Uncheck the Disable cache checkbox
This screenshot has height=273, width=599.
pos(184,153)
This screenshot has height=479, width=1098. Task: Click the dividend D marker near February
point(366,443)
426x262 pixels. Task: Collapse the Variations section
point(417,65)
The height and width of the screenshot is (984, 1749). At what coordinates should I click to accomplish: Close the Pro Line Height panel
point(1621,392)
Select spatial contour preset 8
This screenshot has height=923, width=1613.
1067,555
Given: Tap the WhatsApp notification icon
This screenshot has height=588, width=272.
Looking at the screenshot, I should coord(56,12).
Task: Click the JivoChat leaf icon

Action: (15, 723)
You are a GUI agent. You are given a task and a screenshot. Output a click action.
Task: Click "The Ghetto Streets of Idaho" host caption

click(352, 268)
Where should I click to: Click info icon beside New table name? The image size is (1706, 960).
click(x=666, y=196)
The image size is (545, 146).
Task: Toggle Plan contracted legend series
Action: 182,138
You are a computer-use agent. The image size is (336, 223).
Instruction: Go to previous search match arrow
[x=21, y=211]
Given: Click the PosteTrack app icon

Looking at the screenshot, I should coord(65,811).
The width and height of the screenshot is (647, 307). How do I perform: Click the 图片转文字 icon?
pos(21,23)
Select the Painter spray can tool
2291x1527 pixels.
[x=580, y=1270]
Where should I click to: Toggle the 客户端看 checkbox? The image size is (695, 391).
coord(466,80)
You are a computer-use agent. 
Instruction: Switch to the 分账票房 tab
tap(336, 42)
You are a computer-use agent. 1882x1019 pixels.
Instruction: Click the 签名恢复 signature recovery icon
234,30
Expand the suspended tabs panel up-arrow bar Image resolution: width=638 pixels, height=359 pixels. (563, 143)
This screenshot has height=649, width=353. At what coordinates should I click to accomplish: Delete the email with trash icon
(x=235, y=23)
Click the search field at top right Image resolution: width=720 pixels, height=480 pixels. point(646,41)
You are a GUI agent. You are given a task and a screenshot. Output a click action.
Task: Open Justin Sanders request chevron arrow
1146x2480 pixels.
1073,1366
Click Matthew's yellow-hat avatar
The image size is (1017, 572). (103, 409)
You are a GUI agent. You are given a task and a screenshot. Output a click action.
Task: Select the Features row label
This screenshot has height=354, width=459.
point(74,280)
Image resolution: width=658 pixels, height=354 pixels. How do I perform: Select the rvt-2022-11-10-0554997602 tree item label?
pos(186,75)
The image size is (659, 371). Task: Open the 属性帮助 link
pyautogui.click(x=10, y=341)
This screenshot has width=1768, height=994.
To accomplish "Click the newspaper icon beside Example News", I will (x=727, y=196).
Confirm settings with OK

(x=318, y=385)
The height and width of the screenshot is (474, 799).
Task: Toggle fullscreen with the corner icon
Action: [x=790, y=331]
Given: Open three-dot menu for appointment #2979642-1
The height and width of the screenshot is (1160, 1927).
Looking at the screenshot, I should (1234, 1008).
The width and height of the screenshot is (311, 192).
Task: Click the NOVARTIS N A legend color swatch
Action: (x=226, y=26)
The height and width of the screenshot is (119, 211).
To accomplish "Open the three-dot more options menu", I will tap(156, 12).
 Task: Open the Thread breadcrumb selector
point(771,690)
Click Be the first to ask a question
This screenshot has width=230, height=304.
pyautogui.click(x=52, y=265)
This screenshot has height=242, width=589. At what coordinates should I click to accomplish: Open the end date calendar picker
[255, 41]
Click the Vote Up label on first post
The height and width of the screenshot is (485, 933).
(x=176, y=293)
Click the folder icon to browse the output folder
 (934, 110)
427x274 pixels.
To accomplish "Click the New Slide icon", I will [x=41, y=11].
--------------------------------------------------
_WHAT YOU NEED TO DO_.
Reproduce every one of the lines above word for word, without changing anything.

_FULL RESPONSE_.
Uncheck the Disable cache checkbox
This screenshot has height=273, width=599.
pos(184,153)
This screenshot has height=479, width=1098. Task: Click the dividend D marker near February
point(366,443)
426x262 pixels. Task: Collapse the Variations section
point(417,65)
The height and width of the screenshot is (984, 1749). At what coordinates should I click to accomplish: Close the Pro Line Height panel
point(1621,392)
Select spatial contour preset 8
This screenshot has height=923, width=1613.
1067,555
Given: Tap the WhatsApp notification icon
This screenshot has height=588, width=272.
Looking at the screenshot, I should coord(56,12).
Task: Click the JivoChat leaf icon

Action: (15, 723)
You are a GUI agent. You are given a task and a screenshot. Output a click action.
Task: Click "The Ghetto Streets of Idaho" host caption

click(352, 268)
Where should I click to: Click info icon beside New table name? The image size is (1706, 960).
click(x=666, y=196)
The image size is (545, 146).
Task: Toggle Plan contracted legend series
Action: 182,138
You are a computer-use agent. The image size is (336, 223).
Instruction: Go to previous search match arrow
[x=21, y=211]
Given: Click the PosteTrack app icon

Looking at the screenshot, I should coord(65,811).
The width and height of the screenshot is (647, 307). How do I perform: Click the 图片转文字 icon?
pos(21,23)
Select the Painter spray can tool
2291x1527 pixels.
[x=580, y=1270]
Where should I click to: Toggle the 客户端看 checkbox? The image size is (695, 391).
coord(466,80)
You are a computer-use agent. 
Instruction: Switch to the 分账票房 tab
tap(336, 42)
You are a computer-use agent. 1882x1019 pixels.
Instruction: Click the 签名恢复 signature recovery icon
234,30
Expand the suspended tabs panel up-arrow bar Image resolution: width=638 pixels, height=359 pixels. (563, 143)
This screenshot has height=649, width=353. At what coordinates should I click to accomplish: Delete the email with trash icon
(x=235, y=23)
Click the search field at top right Image resolution: width=720 pixels, height=480 pixels. point(646,41)
You are a GUI agent. You are given a task and a screenshot. Output a click action.
Task: Open Justin Sanders request chevron arrow
1146x2480 pixels.
1073,1366
Click Matthew's yellow-hat avatar
The image size is (1017, 572). (103, 409)
You are a GUI agent. You are given a task and a screenshot. Output a click action.
Task: Select the Features row label
This screenshot has height=354, width=459.
point(74,280)
Image resolution: width=658 pixels, height=354 pixels. How do I perform: Select the rvt-2022-11-10-0554997602 tree item label?
pos(186,75)
The image size is (659, 371). Task: Open the 属性帮助 link
pyautogui.click(x=10, y=341)
This screenshot has width=1768, height=994.
To accomplish "Click the newspaper icon beside Example News", I will (x=727, y=196).
Confirm settings with OK

(x=318, y=385)
The height and width of the screenshot is (474, 799).
Task: Toggle fullscreen with the corner icon
Action: [x=790, y=331]
Given: Open three-dot menu for appointment #2979642-1
The height and width of the screenshot is (1160, 1927).
Looking at the screenshot, I should (1234, 1008).
The width and height of the screenshot is (311, 192).
Task: Click the NOVARTIS N A legend color swatch
Action: (x=226, y=26)
The height and width of the screenshot is (119, 211).
To accomplish "Open the three-dot more options menu", I will tap(156, 12).
 Task: Open the Thread breadcrumb selector
point(771,690)
Click Be the first to ask a question
This screenshot has width=230, height=304.
pyautogui.click(x=52, y=265)
This screenshot has height=242, width=589. At what coordinates should I click to accomplish: Open the end date calendar picker
[255, 41]
Click the Vote Up label on first post
The height and width of the screenshot is (485, 933).
(x=176, y=293)
Click the folder icon to browse the output folder
 (934, 110)
427x274 pixels.
To accomplish "Click the New Slide icon", I will [x=41, y=11].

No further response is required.